Notesprises lors de l’entretien livré à Ottawa (Canada) les 17 et 18 octobre 2008 par Dr Margaret Somerville, du Centre pour la Médecine, l’Éthique et la Loi de l’Université McGill à Montréal
- La légalisation de l’euthanasie changerait radicalement notre vision du monde, « l’histoire partagée » que nous nous racontons et acceptons mutuellement afin de créer le « ciment » qui nous lie ensemble comme société. La prohibition de s’entretuer est la pierre angulaire du droit et des relations humaines, accentuant notre égalité respective, soit l’un des fondements essentiels de la démocratie. Dans un monde où prime l’individualisme exacerbé, où les valeurs partagées disparaissent, enlever cette prohibition serait particulièrement dangereux ;
- Comme l’expérience aux Pays-Bas le démontre, il est très difficile de contrôler la pratique de l’euthanasie légalisée. Les restrictions et les mesures de sauvegarde sont souvent contournées. De plus, comme le montre également l’expérience aux Pays-Bas, les circonstances dans lesquelles l’euthanasie est permise ne cessent de s’étendre. Par exemple, la légalisation de l’infanticide, avec l’acceptation récente du protocole de Groningen, permet aux parents d’enfants handicapés de demander leur euthanasie. Cela témoigne d’une philosophie et d’une vision du monde selon lesquelles nos sociétés sont en meilleure posture lorsqu’elles sont épurées de toute personne qui ne soit pas autonome ou qui soit imparfaite mentalement ou physiquement. La quête de la perfection chez les êtres humains est l’un des objectifs les plus dangereux que l’on puisse rechercher si nous espérons maintenir la valeur partagée du respect de la vie humaine ;
- Aujourd’hui, la douleur intraitable se raréfie, et si de tels cas se présentent, la « sédation palliative » peut être utilisée. Une meilleure formation des professionnels de la santé en gestion de la douleur viendrait régler certaines difficultés actuelles en permettant de fournir un soulagement de la douleur adéquat (cela présuppose que des budgets suffisants y soient consentis) ;
- Les soins palliatifs sont la première victime de la légalisation de l’euthanasie.
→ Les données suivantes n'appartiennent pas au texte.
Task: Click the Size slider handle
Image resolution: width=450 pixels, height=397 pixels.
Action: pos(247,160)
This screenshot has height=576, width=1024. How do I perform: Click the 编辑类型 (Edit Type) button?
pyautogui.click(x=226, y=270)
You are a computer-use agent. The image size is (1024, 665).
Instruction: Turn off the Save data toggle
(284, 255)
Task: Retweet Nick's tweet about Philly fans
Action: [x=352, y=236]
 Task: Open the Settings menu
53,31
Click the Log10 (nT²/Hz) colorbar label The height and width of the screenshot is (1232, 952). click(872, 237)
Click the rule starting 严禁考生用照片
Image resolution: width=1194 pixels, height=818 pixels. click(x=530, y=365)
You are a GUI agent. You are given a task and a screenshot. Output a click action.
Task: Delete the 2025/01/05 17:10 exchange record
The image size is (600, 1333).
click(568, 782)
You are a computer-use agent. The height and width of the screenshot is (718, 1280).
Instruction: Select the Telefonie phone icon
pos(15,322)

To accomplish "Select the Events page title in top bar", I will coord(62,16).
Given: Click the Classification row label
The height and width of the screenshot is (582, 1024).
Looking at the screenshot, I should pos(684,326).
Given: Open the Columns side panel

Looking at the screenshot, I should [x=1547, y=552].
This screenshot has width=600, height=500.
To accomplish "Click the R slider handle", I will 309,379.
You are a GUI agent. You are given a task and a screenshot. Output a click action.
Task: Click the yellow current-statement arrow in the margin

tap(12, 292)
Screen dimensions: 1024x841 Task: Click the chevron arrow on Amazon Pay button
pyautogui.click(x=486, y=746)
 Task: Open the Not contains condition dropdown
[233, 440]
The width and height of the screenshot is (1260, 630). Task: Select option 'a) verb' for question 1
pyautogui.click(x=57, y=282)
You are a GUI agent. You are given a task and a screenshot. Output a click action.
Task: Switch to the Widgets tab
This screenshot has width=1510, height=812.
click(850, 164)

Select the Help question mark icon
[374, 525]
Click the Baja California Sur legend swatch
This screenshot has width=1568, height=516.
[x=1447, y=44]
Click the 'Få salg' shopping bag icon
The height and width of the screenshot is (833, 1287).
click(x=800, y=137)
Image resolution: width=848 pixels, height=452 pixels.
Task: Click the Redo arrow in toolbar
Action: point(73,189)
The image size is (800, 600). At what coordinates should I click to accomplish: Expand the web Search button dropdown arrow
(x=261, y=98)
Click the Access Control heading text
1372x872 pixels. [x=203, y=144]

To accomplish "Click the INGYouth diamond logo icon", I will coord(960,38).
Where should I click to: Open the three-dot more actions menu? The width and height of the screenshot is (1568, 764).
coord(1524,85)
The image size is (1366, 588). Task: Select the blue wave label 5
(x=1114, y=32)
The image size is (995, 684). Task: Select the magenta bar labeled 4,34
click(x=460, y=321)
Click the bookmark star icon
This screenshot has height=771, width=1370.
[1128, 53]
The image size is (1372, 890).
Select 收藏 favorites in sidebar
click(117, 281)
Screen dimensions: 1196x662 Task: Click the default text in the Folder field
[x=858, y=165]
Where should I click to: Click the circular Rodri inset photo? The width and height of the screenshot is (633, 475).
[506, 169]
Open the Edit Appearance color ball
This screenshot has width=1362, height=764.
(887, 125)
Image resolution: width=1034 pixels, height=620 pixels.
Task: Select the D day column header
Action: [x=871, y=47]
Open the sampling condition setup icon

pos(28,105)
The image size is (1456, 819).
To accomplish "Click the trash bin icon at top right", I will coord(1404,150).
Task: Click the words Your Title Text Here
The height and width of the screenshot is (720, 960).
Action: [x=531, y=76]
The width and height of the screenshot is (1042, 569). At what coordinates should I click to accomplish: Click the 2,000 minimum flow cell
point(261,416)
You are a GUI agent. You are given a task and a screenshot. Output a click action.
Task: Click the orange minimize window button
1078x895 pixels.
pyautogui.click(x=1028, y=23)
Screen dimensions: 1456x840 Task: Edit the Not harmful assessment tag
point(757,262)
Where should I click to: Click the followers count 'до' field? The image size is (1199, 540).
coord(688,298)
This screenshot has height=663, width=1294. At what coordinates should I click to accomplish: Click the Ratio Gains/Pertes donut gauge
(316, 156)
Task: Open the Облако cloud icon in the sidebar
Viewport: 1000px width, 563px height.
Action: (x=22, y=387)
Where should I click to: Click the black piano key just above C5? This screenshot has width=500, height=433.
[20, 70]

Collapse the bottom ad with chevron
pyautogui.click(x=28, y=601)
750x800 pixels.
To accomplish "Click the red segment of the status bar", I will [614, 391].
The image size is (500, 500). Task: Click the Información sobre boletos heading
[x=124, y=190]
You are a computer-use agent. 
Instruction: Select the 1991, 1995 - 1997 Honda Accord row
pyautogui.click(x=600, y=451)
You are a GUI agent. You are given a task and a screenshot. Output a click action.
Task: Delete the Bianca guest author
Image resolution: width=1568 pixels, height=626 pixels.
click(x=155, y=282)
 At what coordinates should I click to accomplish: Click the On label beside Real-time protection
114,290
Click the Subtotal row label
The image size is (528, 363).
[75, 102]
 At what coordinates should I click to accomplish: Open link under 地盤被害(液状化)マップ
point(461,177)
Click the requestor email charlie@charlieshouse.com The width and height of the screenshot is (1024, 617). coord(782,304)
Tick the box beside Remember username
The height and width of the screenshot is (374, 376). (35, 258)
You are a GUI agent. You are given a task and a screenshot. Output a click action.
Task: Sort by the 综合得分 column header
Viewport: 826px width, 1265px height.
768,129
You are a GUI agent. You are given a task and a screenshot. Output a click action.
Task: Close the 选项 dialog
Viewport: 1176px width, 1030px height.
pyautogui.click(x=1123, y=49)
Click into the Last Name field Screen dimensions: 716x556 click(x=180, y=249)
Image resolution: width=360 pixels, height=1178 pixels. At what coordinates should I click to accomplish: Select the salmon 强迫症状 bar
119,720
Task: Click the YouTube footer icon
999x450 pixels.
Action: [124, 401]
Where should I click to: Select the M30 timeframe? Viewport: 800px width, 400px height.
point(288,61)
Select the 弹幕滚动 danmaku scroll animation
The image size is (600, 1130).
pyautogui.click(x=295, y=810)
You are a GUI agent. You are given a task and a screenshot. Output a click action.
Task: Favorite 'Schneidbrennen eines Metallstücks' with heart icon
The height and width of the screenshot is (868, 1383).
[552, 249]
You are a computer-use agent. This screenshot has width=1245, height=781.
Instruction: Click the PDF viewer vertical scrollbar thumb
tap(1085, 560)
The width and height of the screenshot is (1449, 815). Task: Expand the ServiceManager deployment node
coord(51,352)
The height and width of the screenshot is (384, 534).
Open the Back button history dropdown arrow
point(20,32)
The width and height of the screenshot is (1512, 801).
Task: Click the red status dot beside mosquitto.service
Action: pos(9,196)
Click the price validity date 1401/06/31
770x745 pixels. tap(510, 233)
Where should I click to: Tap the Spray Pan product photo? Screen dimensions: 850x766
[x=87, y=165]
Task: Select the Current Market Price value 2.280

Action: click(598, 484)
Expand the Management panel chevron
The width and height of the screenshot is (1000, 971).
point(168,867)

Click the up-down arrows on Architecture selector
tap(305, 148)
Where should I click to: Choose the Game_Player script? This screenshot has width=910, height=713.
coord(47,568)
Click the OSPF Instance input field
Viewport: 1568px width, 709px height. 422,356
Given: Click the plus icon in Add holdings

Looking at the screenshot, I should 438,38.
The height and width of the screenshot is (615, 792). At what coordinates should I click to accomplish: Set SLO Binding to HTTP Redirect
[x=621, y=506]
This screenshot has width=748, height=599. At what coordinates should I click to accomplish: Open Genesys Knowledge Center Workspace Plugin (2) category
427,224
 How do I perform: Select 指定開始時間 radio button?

Là où l’euthanasie a été légalisée, les budgets affectés aux soins palliatifs, aussi appelés « soins de confort » (p. ex. traitement de la douleur ; atténuation des symptômes) ont connu des compressions importantes, à un point tel que, par exemple, le suicide assisté est couvert mais pas les traitements de chimiothérapie ;
- La légalisation de l’euthanasie changerait radicalement le monde de la médecine. Les médecins, pour leur part, devraient dorénavant être formés pour enlever la vie, ce qui répugnerait à plus d’un. (À noter que certaines personnes tentent déjà de contraindre les médecins à agir à l’encontre de leur conscience. Les commissions des droits de la personne et les associations professionnelles médicales des diverses provinces canadiennes menacent de punir tout médecin qui refuse de pratiquer des avortements ou de référer pour ceux-ci.) En outre, l’expérience aux Pays-Bas et dans le Territoire du Nord en Australie (où l’euthanasie a été légalisée pendant 11 mois en 1997) montre que la légalisation de l’euthanasie rend de nombreux patients très appréhensifs des protocoles de traitement, spécialement ceux visant le soulagement de la douleur, craignant d’être euthanasiés ;
- Les études montrent que nous avons un instinct naturel qui nous empêche de tuer nos frères humains et que pour ce faire nous devons les déshumaniser. Ainsi, l’euthanasie créé une situation où l’instinct des médecins de ne pas tuer doit être « cassé », et les patients, déshumanisés. Comme l’histoire nous le montre, il s’agit là d’avenues très dangereuses à emprunter ;
- Les risques et les conséquences pour la société de légaliser l’euthanasie sont beaucoup plus importants que tout bénéfice éventuel que quelques personnes pourraient en retirer. Refuser de ratifier ou de légaliser des interventions visant à infliger la mort comme l’euthanasie et le suicide assisté, et investir davantage dans les choix affirmatifs de la vie demeure la voie la plus salutaire pour le mieux-être tant de la société dans son ensemble que des individus qui la composent.